Craig–
Thanks for the information. After trying various approaches, I’ve settled on a setup that I’m happy with. I’ll document it here for posterity.
Firstly, I modified the pipe_proc line in the libuvc-theta-sample program to put the stream into a udpsink:
pipe_proc = " rtph264pay name=pay0 pt=96 ! udpsink host=127.0.0.1 port=5000 sync=false ";
I then run the test-launch program from the gst-rtsp-server server project with the following pipeline:
./test-launch "( udpsrc port=5000 ! application/x-rtp, media=(string)video, clock-rate=(int)90000, encoding-name=(string)H264 ! rtph264depay ! h264parse ! rtph264pay name=pay0 pt=96 )"
I tried various other methods of connecting these two gstreamer processes, including shmsink/shmsrc, but ultimately this one worked the best. At some point in the future I may combine the gst_view and test-launch functionality into one executable and do away with some of the needless complexity.
Finally, I used gscam to bring the stream into ROS with the following command:
GSCAM_CONFIG="rtspsrc location=rtspt://10.0.16.1:8554/test latency=400 drop-on-latency=true ! application/x-rtp, encoding-name=H264 ! rtph264depay ! decodebin ! queue ! videoconvert" roslaunch gscam_nodelet.launch
Note the “rtspt” protocol, it is not a typo. It forces the RTSP connection to go over TCP. When I used UDP there were too many artifacts and corrupted frames
I actually run this last command on a separate machine, just because of my particular network topology. It could be run on the same machine. In fact, it might be necessary to do so because gscam doesn’t seem to handle udp streams well. I also tried using OpenCV VideoCapture to get the data into ros, but that had a couple issues. There are two APIs for VideoCapture that seemed appropriate: Gstreamer and FFmpeg. It turns out that the OpenCV version packaged with ROS is not built with Gstreamer support, so you would have to build OpenCV yourself to use it. For FFmpeg, the version of OpenCV packaged with ROS melodic is 3.2, which is missing a fairly critical change here: https://github.com/opencv/opencv/pull/9292 that allows you to set FFmpeg capture options in an environment variable. I got both of these working by upgrading OpenCV to version 3.4.9 and building from source, but Gstreamer had a low framerate (~5fps) and FFmpeg had a lot of corruption and dropped frames (maybe it was stuck using UDP?). So, I decided to stick with gscam for now.

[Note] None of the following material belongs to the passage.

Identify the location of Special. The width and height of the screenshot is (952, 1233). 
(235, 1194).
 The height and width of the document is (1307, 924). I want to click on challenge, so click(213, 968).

The latency value of 400 worked for me, but should be tuned depending on your network.
Hope this helps you or someone else wanting to use this camera in ros. So far it looks great and should be perfect for my application. The only negative for me is that I can’t control the power state and streaming state programmatically, unless I missed something in the USB API section. For now I’ve disabled sleep so I only have to turn it on once my robot is up and turn it off when done.